_SOURCE PASSAGE_:
┏━━
Single Cell RNAseq to Characterize Glaucoma Risk Genes
Large studies have identified many genes and genetic variants that increase risk of glaucoma, but little is known about the mechanism. The work described in this proposal will examine the levels of these genes in individual cells in the retina, and how genetic variants change those levels. It will provide the basic information that will enable us to understand mechanism, and may lead to the development of new treatments for glaucoma. Importantly, this work will follow up new findings in African Americans, a group that is disproportionately affected by glaucoma.
I am collecting additional information about the genetic variants that increase risk of glaucoma. In Aim 1, I will isolate single cells from the human retina--the part of the eye that contains cells that are affected by glaucoma. I will use a new technology that can record all of the cells types in which each individual gene is active, as well as how much of that gene product is made in each cell. One of the main ways that genes increase risk of glaucoma is by changing just how much gene product is made. In Aim 2, I will look at all of the genetic variants that are present in each person whose eyes are examined. I will then be able to see how these genetic variants change the activity of each gene. Many investigators have done this type of analysis in the past, but it always required the entire retina for a single measurement. The new technology that I am using can do the same thing on a single cell, which provides much more useful information. The information that I collect through this work will tell us much more about the ways that glaucoma risk genes work--precisely which cells contain these active genes, and how genetic variants change their activity. This information can tell us much about the root causes of glaucoma which will greatly benefit the development of new drugs and treatments for glaucoma.
┗━━
_GIVEN DATA_:
┏━━
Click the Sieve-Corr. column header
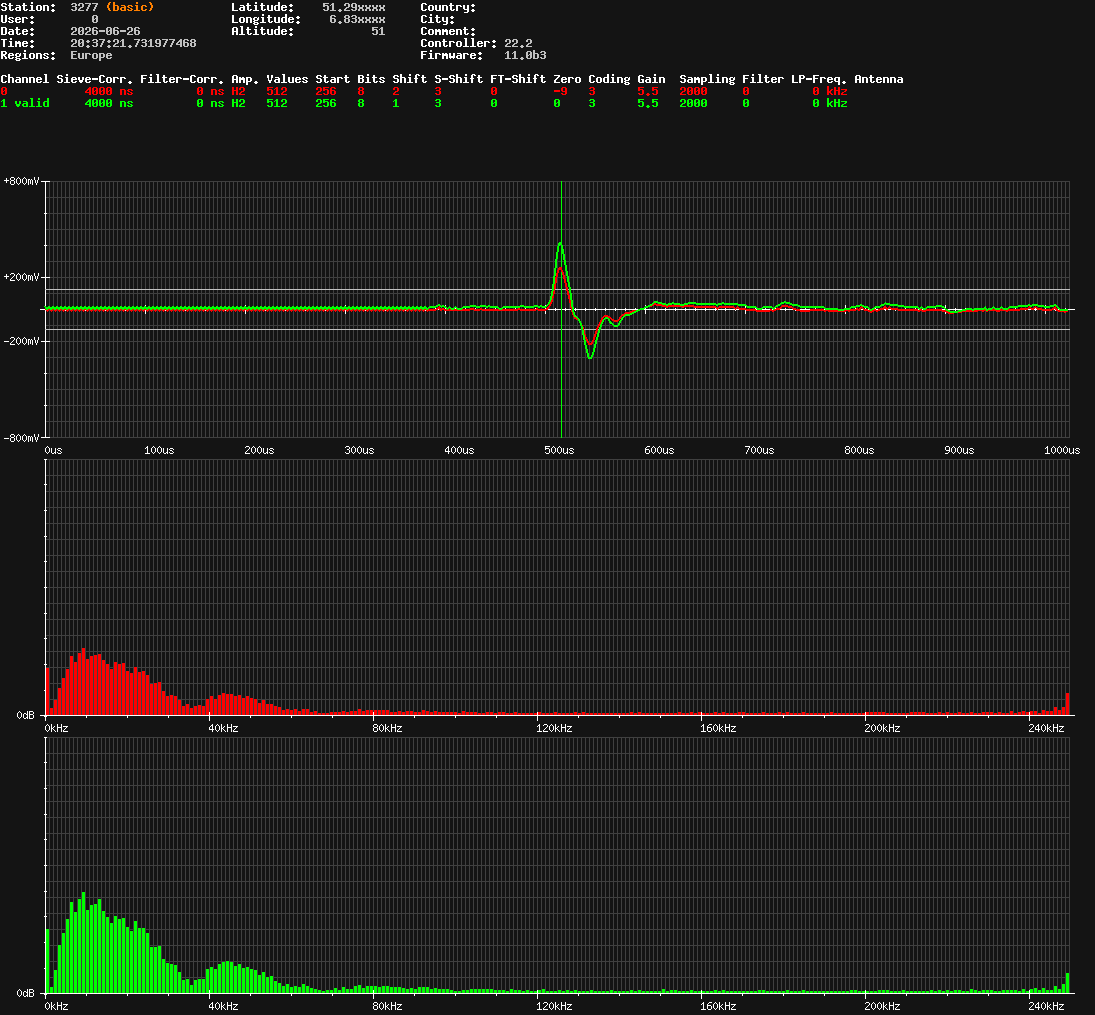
┗━━
_EXPLORE THE MATERIAL_:
a – List every action the writer of the glaucoma proposal introduces with the words "I will".
b – According to the glaucoma proposal, what did earlier analyses of how genetic variants change gene activity always require?

_WRITTEN ANSWERS_:
a –
- Isolate single cells from the human retina
- Use a new technology that can record all of the cell types in which each individual gene is active, and how much of that gene product is made in each cell
- Look at all of the genetic variants present in each person whose eyes are examined
- See how these genetic variants change the activity of each gene

b – They always required the entire retina for a single measurement.